Stored data entries

● ● ● ● ●

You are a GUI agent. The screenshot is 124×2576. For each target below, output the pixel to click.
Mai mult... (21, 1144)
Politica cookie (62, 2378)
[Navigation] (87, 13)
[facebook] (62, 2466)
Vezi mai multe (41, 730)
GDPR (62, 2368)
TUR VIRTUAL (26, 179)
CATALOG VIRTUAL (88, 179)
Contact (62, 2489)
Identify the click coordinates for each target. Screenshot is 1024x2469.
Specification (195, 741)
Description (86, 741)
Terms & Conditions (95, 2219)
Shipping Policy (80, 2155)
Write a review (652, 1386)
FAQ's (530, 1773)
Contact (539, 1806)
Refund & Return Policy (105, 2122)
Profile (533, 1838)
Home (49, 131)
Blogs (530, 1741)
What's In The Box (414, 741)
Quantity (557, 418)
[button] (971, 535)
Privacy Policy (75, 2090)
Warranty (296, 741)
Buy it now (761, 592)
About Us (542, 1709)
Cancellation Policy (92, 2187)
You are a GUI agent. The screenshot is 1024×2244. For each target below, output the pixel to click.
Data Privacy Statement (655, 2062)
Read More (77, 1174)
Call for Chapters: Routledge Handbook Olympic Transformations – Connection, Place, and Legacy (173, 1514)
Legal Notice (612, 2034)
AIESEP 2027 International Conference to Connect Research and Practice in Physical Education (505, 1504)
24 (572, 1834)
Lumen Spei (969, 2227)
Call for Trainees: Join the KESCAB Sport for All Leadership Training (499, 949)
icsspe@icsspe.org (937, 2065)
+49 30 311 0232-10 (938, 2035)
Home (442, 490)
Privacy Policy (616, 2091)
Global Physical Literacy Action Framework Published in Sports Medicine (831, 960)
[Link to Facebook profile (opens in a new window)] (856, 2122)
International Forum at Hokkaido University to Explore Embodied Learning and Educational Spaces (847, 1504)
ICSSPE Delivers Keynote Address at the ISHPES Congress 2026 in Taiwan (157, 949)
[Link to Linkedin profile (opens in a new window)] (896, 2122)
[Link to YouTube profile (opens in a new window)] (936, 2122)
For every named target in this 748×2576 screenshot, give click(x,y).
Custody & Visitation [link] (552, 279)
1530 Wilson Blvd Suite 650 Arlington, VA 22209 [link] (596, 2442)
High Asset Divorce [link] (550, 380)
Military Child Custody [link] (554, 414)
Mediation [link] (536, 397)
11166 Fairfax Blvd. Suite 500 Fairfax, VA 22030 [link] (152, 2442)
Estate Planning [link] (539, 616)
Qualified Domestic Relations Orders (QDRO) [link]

● ● ● ● ●

Description of the task: Among the records above, repeat exactly the line with "Data Privacy Statement (655, 2062)", the line with "Custody & Visitation [link] (552, 279)", and every line in between, and only those.

Response to this exercise:
Data Privacy Statement (655, 2062)
Read More (77, 1174)
Call for Chapters: Routledge Handbook Olympic Transformations – Connection, Place, and Legacy (173, 1514)
Legal Notice (612, 2034)
AIESEP 2027 International Conference to Connect Research and Practice in Physical Education (505, 1504)
24 (572, 1834)
Lumen Spei (969, 2227)
Call for Trainees: Join the KESCAB Sport for All Leadership Training (499, 949)
icsspe@icsspe.org (937, 2065)
+49 30 311 0232-10 (938, 2035)
Home (442, 490)
Privacy Policy (616, 2091)
Global Physical Literacy Action Framework Published in Sports Medicine (831, 960)
[Link to Facebook profile (opens in a new window)] (856, 2122)
International Forum at Hokkaido University to Explore Embodied Learning and Educational Spaces (847, 1504)
ICSSPE Delivers Keynote Address at the ISHPES Congress 2026 in Taiwan (157, 949)
[Link to Linkedin profile (opens in a new window)] (896, 2122)
[Link to YouTube profile (opens in a new window)] (936, 2122)
For every named target in this 748×2576 screenshot, give click(x,y).
Custody & Visitation [link] (552, 279)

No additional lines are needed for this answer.